|Jung, Hans Joachim|
Submitted to: Netherlands Journal of Agricultural Science
Publication Type: Peer Reviewed Journal
Publication Acceptance Date: 12/15/2001
Publication Date: N/A
Citation: Interpretive Summary: Only a portion of the nutrients in forage crops are actually digested by dairy cows. The undigested portion of the feed is excreted as manure and is a disposal problem. Forages are more completely digested if cows are eating only small amounts of feed, but typically dairy cows consume very large amounts of feed which reduces digestibility. Manure production would be reduced if alfalfa were made more digestible at the high levels of feed consumption typical of dairy cows. We identified several tissues in alfalfa that had different digestibilities. Certain tissues were very rapidly and completely digested, however, these tissues were only a small portion of the alfalfa plant. The most abundant tissues were very poorly digested. The rapidly digested tissues are those that will be digested by dairy cows eating large amounts of feed. This information will aid feed quality improvement research for alfalfa because it identifies the specific tissues sthat should be increased in alfalfa and which tissues should be reduced in abundance.
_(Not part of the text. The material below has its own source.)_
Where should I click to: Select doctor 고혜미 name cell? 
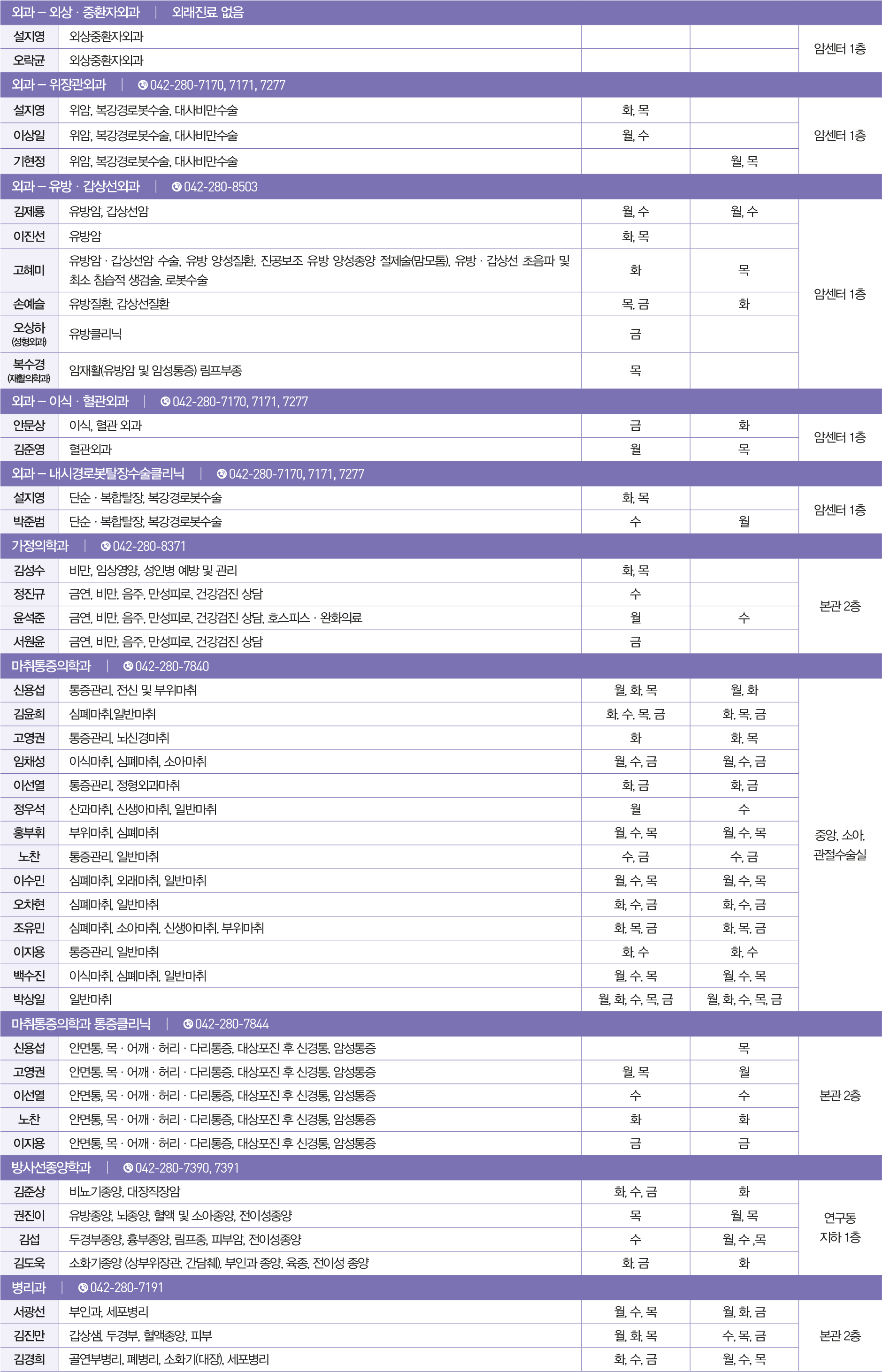click(x=29, y=270)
Technical Abstract: Alfalfa stem internodes of advanced maturity were used to examine the variability among tissues for rate and extent of cell-wall degradation by rumen microorganisms. Thin sections were incubated with rumen fluid for 0, 2, 4, 8, 16, 24, 48, 72, and 96 hr. The degradation of tissue cell walls was evaluated for each fermentation time interval against a nondegraded control section by light microscopy. Cell-wall thickness of alfalfa stem tissues was measured using scanning electron microscopy for both control and fermented sections. Rate and extent of cell-wall degradation were calculated from these measurements. Non-lignified epidermis, collenchyma, chlorenchyma, cambium, and primary xylem parenchyma were rapidly and completely degraded within the first 8 hr of fermentation. Rates of degradation ranged from 0.04 microns/hr for thin-walled primary xylem parenchyma tissue to 0.11 microns/hr for thick-walled collenchyma tissue. The non-lignified secondary wall of the primary phloem fibers required 24 hr for complete degradation. Cell walls of some lignified tissues (pith parenchyma and secondary xylem fibers) were only partially degradable even after 96 hr of fermentation. The primary and secondary xylem vessels appeared to be completely nondegradable. The observed rates of cell-wall degradation for nonlignified alfalfa stem tissues were two to five times faster than previously estimated for nonlignified grass mesophyll tissue. However, extent of degradation for the lignified tissues of alfalfa stems were less than reported for lignified grass stem sclerenchyma. These differences in cell-wall degradation characteristics among tissues within alfalfa and compared to grasses are related to cell-wall lignification and polysaccharide composition of individual tissues.